I understand both arguments to prove and disprove that $F'$ and $\bar{F}$ are PRFs, as I explain below, however, it seems that the proof also applies to the case where $\bar{F}$ is not a PRF!


Assume $F$ is a PRF, then we have to prove that each of the following functions is a PRF or show a counter example

  1. $F'_k(x) = F_k(0\mathbin\|x) \mathbin\| F_k(1\mathbin\|x)$
  2. $\bar{F}_k(x) = F_k(0\mathbin\|x) \mathbin\| F_k(x\mathbin\|1)$

(Here $\mathbin\|$ represents concatenation)
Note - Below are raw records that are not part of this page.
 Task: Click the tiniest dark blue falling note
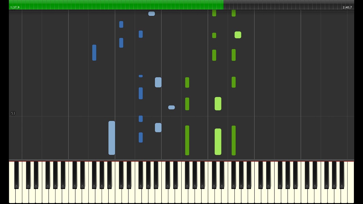pyautogui.click(x=141, y=76)
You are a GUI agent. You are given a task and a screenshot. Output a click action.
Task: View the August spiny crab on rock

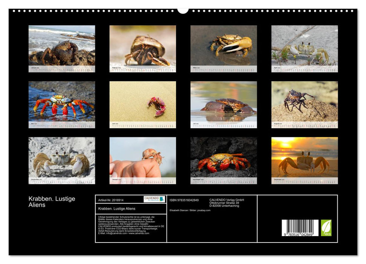pyautogui.click(x=305, y=102)

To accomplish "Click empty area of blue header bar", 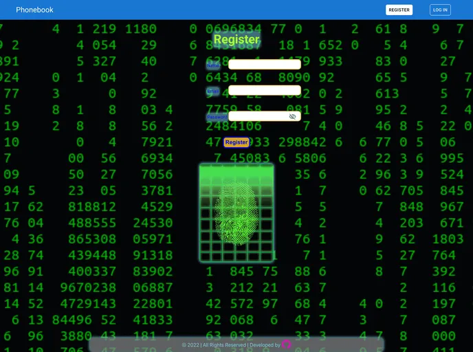I will coord(206,10).
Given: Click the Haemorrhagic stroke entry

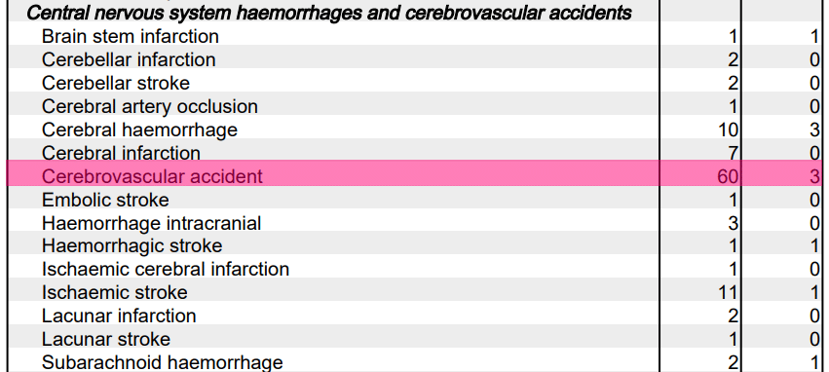Looking at the screenshot, I should (x=132, y=245).
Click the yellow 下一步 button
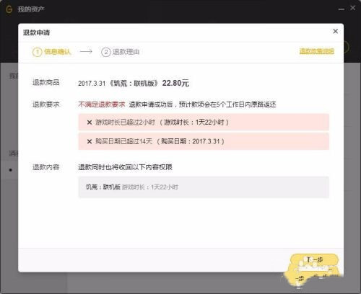 coord(314,259)
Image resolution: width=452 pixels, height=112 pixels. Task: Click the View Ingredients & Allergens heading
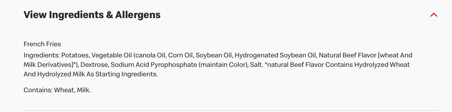[x=92, y=15]
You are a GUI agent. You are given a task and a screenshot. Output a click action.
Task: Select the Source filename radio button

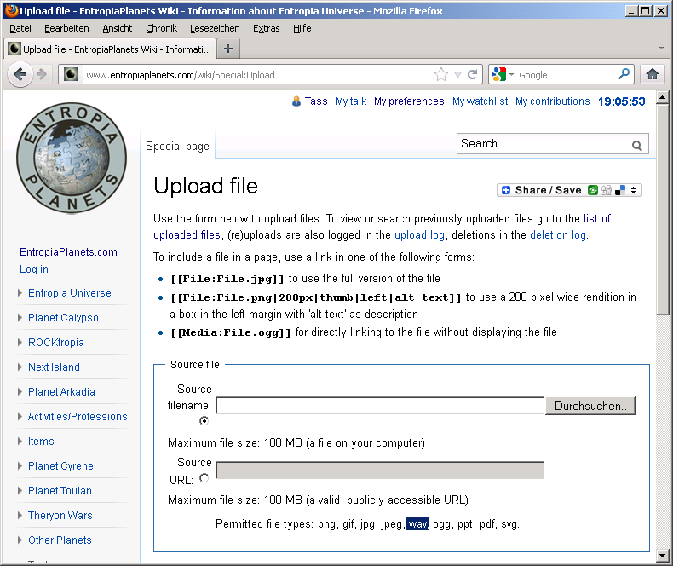(204, 421)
The $\bar{F}$ from (2.) is not a PRF because a distinguisher can compute $\bar{F}_k(00...0) = F_k(000...0) \mathbin\| F_k(00...01)$ and $\bar{F}_k(00...1) = F_k(00...01) \mathbin\| F_k(00...011)$ and check if the first half of the bits of $\bar{F}_k(00...1)$ is equal to the second half of the bits of $\bar{F}_k(00...0)$. For a uniform $f$, this happens only with negligible probability.
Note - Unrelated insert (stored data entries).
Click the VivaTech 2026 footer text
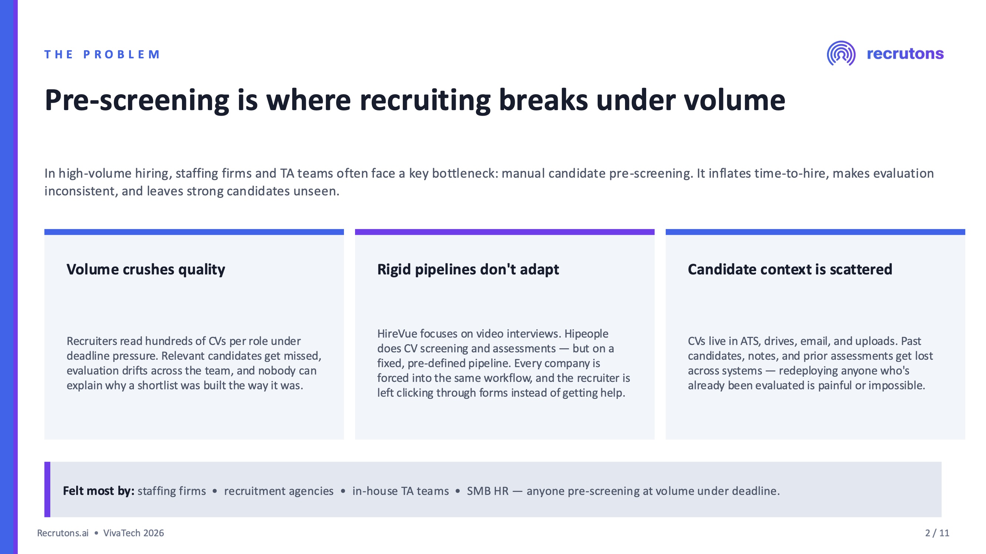This screenshot has height=554, width=986. coord(134,533)
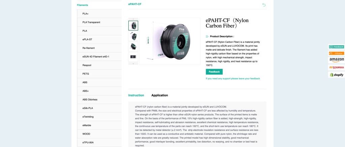Screen dimensions: 345x147
Task: Open PETG in the filaments list
Action: (x=99, y=74)
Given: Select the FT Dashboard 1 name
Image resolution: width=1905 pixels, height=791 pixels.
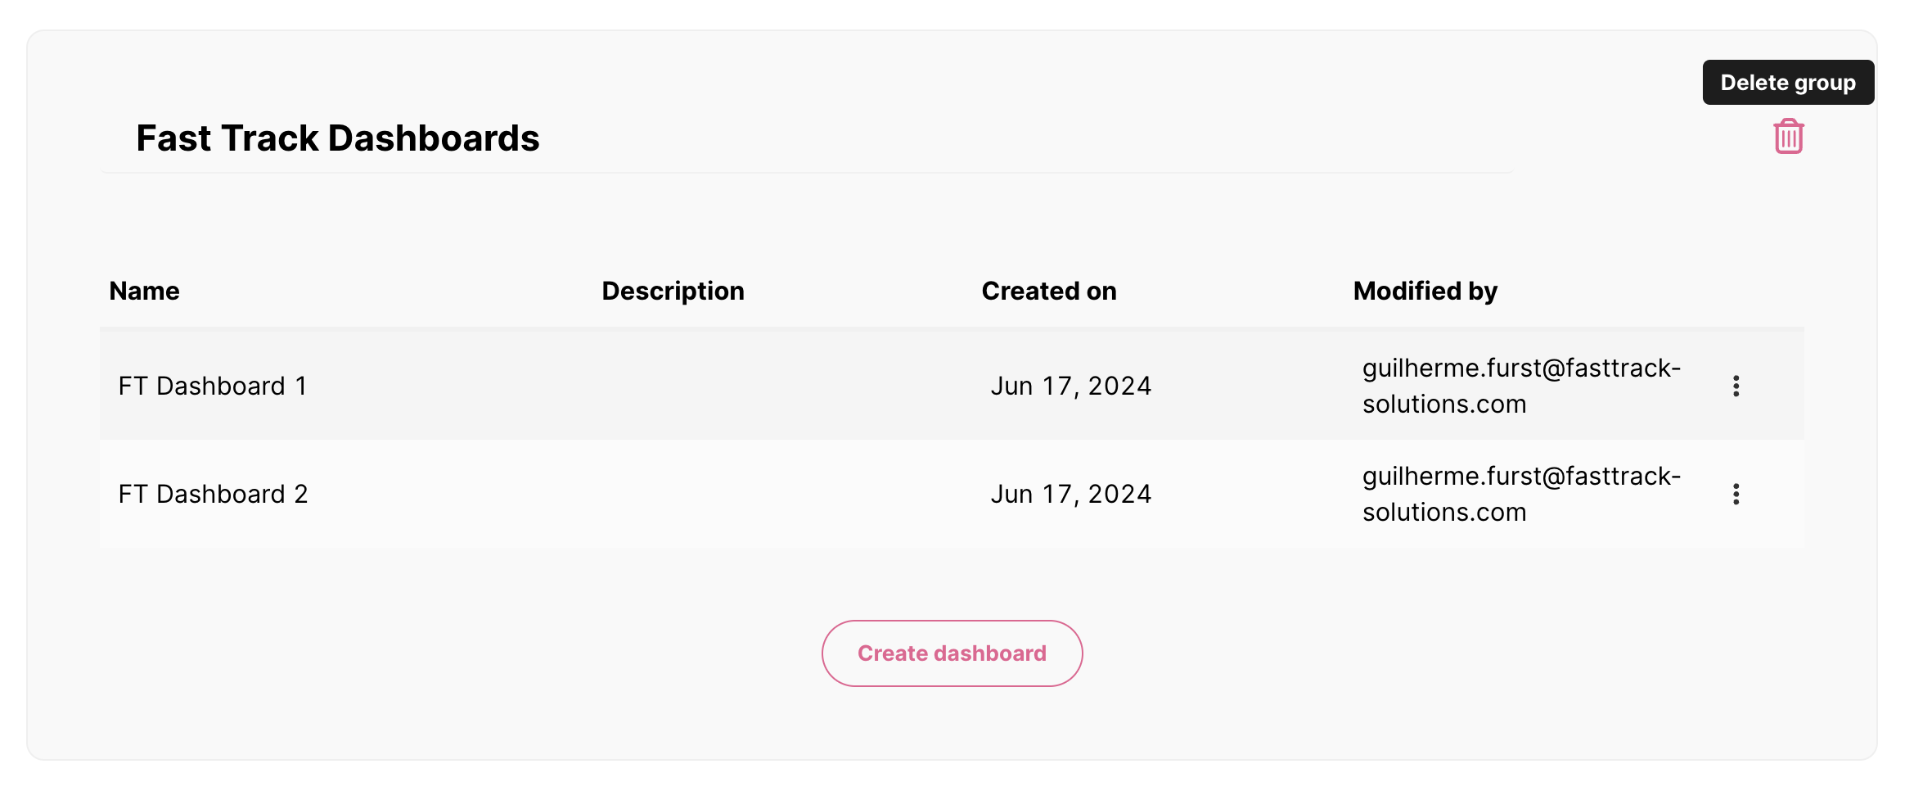Looking at the screenshot, I should tap(212, 386).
Now, for $F'$ from (1.), since it is a PRF, we can construct a distinguisher $D$ for $F$ given a distinguisher $D'$ for $F'$

  1. $D'$ sends $x$ to $D$
  2. $D$ queries two times the oracle of $F$ to get $f(0\mathbin\|x)$ and $f(1\mathbin\|x)$ (where $f$ is uniform or $F_k$)
  3. $D$ sends $f'(x) = f(0\mathbin\|x) \mathbin\| f(1\mathbin\|x)$ to $D'$
  4. $D'$ outputs a bit $b'$
  5. $D$ outputs the same bit

The advantage of $D$ against $F$ is the same as the advantage of $D'$ in distinguishing $F'$ (unless I am missing something), but $\operatorname{Adv}(D')$ is non negligible by hypothesis, so $\operatorname{Adv}(D)$ is non-negligible, which contradicts the fact that $F$ is a PRF.

Therefore, $F'$ is also a PRF (end of proof)

Now it is the point where I am confused... It seems that if we replace steps (2.) and (3.) in the proof above so that $D$ obtains $f(0\mathbin\|x)\mathbin\|f(x\mathbin\|1)$, then we obtain a proof that $\bar{F}$ (from item (2.)) is a PRF, although we know it is not a PRF!

So what am I missing?

Or what is wrong with the proof?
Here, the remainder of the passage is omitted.